As common analgesics in clinical settings, opioids have the potential to be combined with non-traditional cancer therapies. Emerging non-traditional cancer therapies, such as immunotherapy, primarily involve immune checkpoint inhibitors, adoptive cell therapy and cancer vaccines (86-88). Cancer immunotherapy is fundamentally based on the inhibition of immune escape mechanisms utilized by tumor cells. Currently, cancer immunotherapies primarily focus on immune checkpoint inhibitors targeting programmed cell death protein 1 (PD-1) and cytotoxic T-lymphocyte associated protein 4 (CTLA-4) (89). The application of PD-1 or its ligands, PD-L1 and PD-L2 monoclonal antibodies, selectively blocks the interaction between tumor cells and T cells. This restores antitumor immunity and enhances cytotoxic T cell-mediated tumor destruction, which ultimately causes tumor eradication (90). CTLA-4 monoclonal antibodies inhibit the co-stimulatory interaction between CTLA-4 molecules on regulatory T cells and Fc, which induces the death of regulatory T cells, reduces negative T cell regulation and enhances T cell-mediated immune responses (91). Immune checkpoint inhibitor therapy allows T cells to effectively infiltrate into tumor sites and form long-lasting immune responses by activating the body's T-cell immunity (87,92,93).

However, the modulation of immune activity, upregulation of T cell activity and reduction of Treg cell-mediated immunosuppressive activity can increase the risk of autoimmune complications and inflammation, such as checkpoint inhibitor pneumonitis induced by anti-PD-1/PDL-1 immune checkpoint inhibitors (94). To improve survival rates and quality of life, it is common to co-administer opioids and immunosuppressants to patients who commonly experience abdominal and lesion pain (94). Opioids can damage T cells and macrophages, where retrospective analyses of PD-1/PD-L1 concomitant medications have shown that patients with melanoma and NSCLC who receive opioids along with immunotherapy exhibit significantly lower overall survival rates, objective response rates and progression-free survival rates compared with patients who receive immunotherapy without opioids. This combination carries a higher risk of disease progression, gut microbiota dysbiosis and gut barrier dysfunction (95). Therefore, it is necessary to closely monitor changes in gastrointestinal function and inflammation markers when the treatment plan involves a combination of opioid administration and immunotherapy. Alternative treatments should be promptly adopted in the case of impaired gastrointestinal function.

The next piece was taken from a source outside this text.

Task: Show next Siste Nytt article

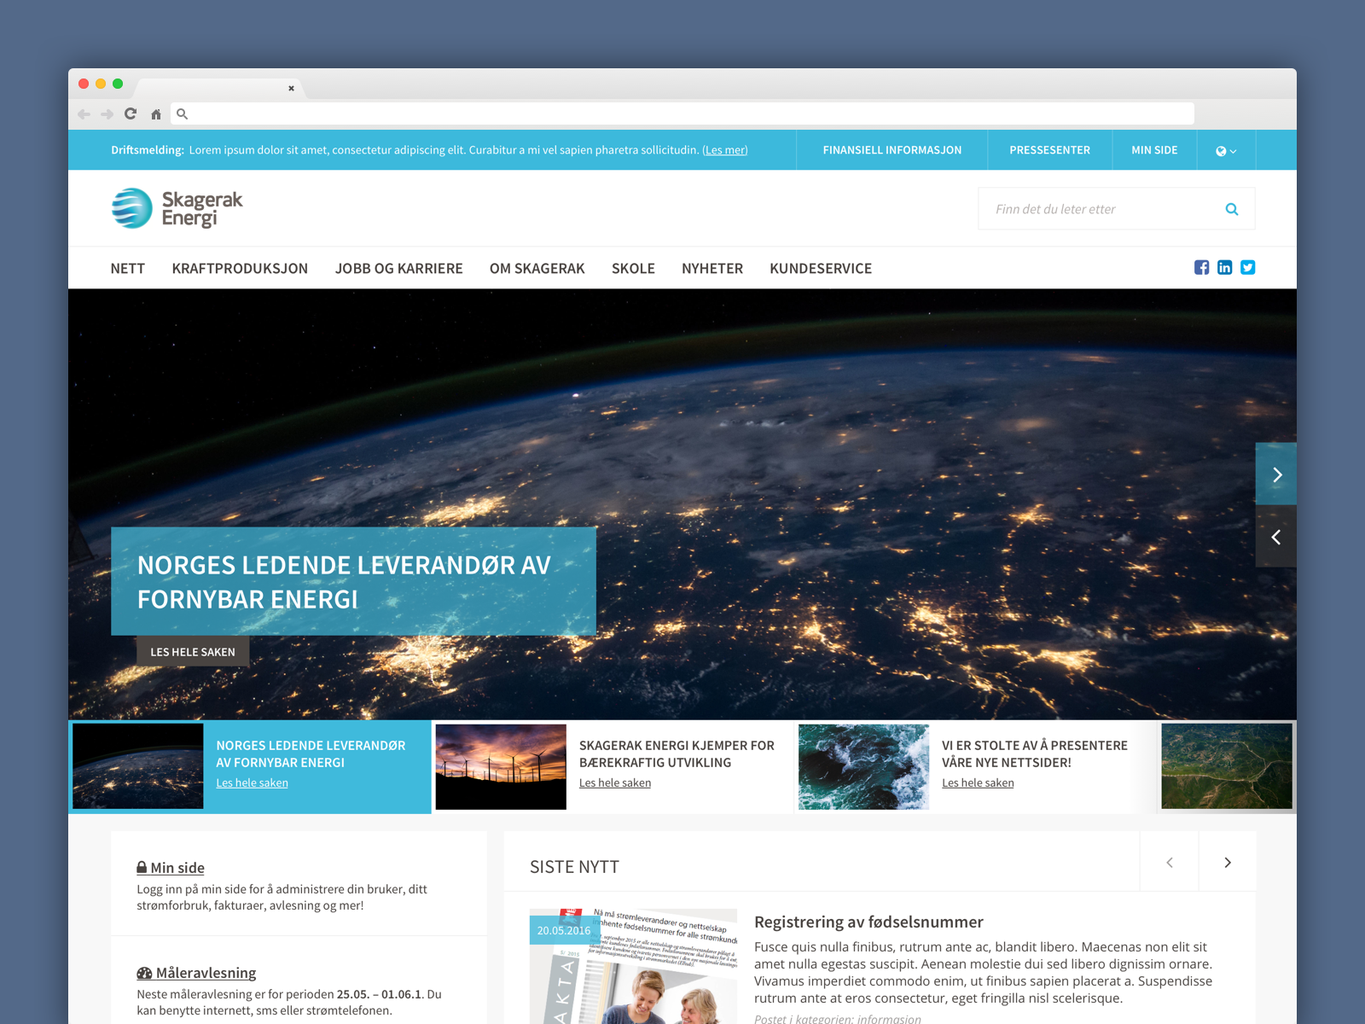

Opioids can damage immune components, such as macrophages and T lymphocytes. However, considering the dose-dependent effects of opioids on the immune system, further studies are needed to explore how opioids can affect the tumor immune microenvironment, which differs from the normal immune composition (96). The long-term effects of opioids on the immune system and the complex immune system within the tumor microenvironment require further investigation.

It is necessary to develop individualized analgesic plans under the WHO pain management guidelines to minimize opioid dosages whilst ensuring effective pain relief. This requires further development and integration of non-opioid analgesics, adjuvant therapies and non-pharmacological interventions to reduce the dependence on opioids.

Regular assessments of pain intensity, functional capacity and possible opioid-associated side effects are essential, where treatment strategies must be modified as needed to achieve effective pain management whilst minimizing immune function disruption.

The specific pathways through which different opioid receptors influence immune cell function, angiogenesis and tumor progression need to be investigated to inform safer analgesic choices.

The interaction of opioids with immune checkpoint inhibitors and other immunotherapies should be examined to determine their impact on treatment efficacy and patient outcomes.

It is necessary to explore and develop novel pain management agents that provide effective analgesia with minimal immunosuppressive effects to preserve the integrity of cancer therapies.